=== Task requirements ===
I need each line of the entries below that includes the string "label".

** Opening Exercise materials block **

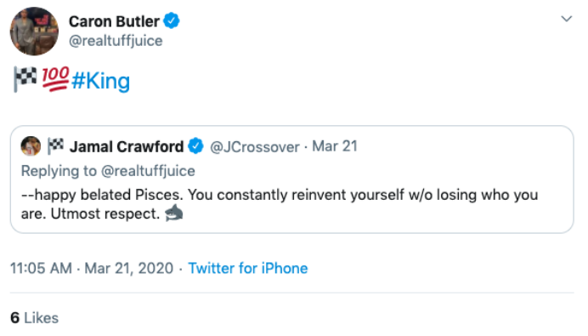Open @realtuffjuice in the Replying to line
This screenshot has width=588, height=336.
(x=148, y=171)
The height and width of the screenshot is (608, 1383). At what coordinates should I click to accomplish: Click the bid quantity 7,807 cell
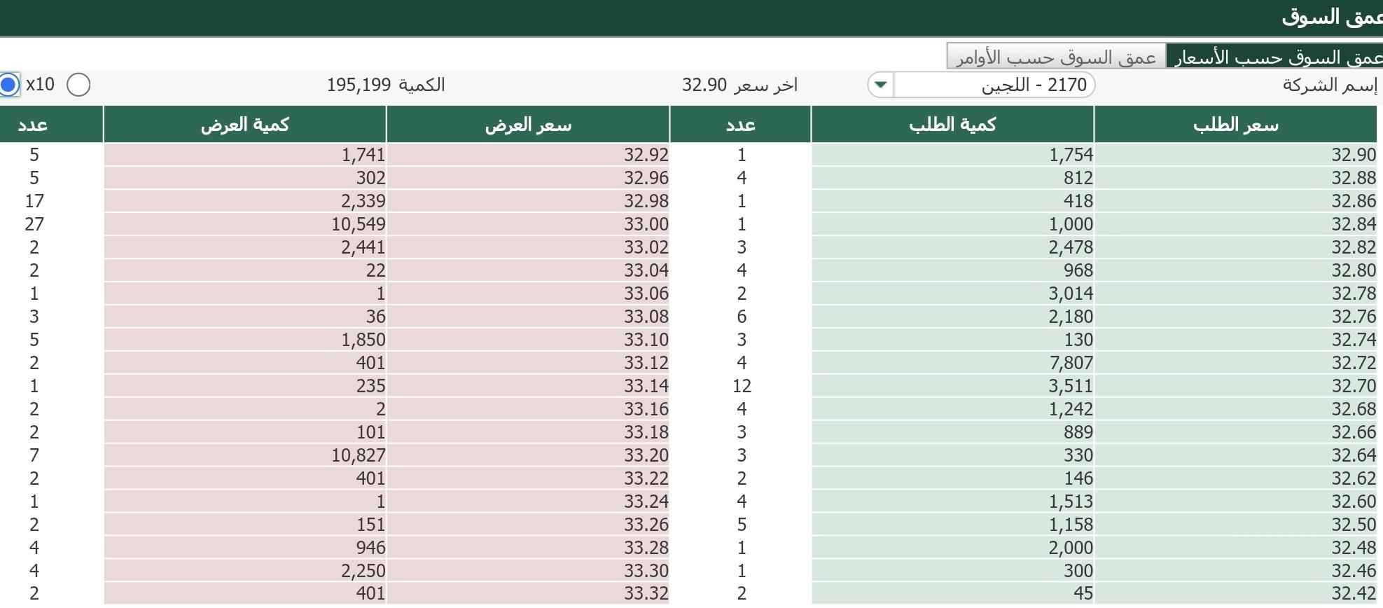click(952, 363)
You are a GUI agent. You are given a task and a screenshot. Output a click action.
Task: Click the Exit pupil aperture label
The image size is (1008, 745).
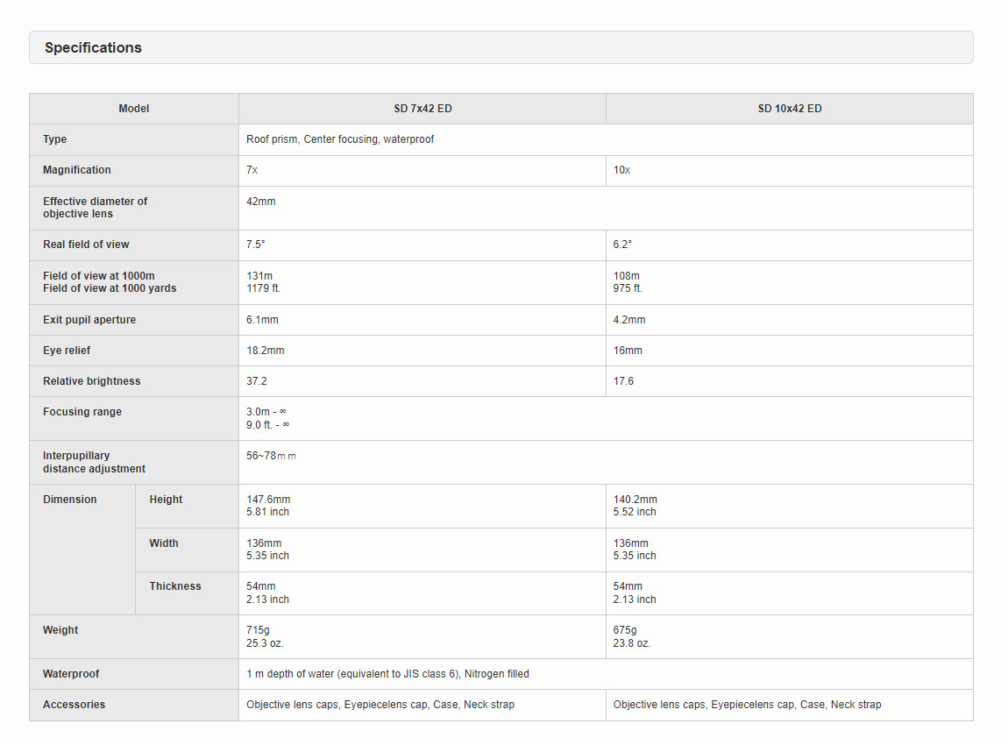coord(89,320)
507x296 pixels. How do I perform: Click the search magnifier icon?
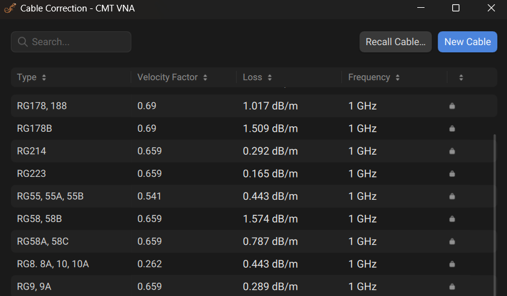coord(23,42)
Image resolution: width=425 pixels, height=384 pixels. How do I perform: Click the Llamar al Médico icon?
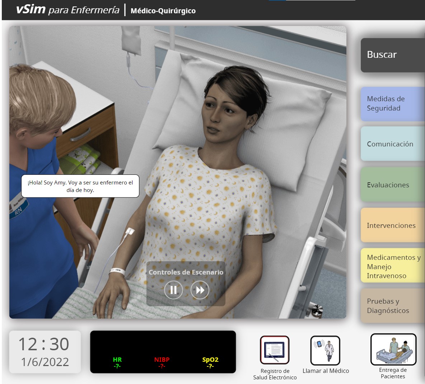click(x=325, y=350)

** Closing Exercise materials block **
** Opening Exercise materials block **

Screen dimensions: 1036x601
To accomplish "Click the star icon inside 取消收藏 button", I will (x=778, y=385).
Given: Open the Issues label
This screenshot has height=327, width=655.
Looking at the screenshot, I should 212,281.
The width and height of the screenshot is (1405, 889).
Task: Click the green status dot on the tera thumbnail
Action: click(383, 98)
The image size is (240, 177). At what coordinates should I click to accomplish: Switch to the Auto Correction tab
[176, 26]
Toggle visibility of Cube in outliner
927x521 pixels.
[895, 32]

** Closing Exercise materials block **

=== Reply ===
Task: Click the Exit pupil aperture label
Given: Open the Issues label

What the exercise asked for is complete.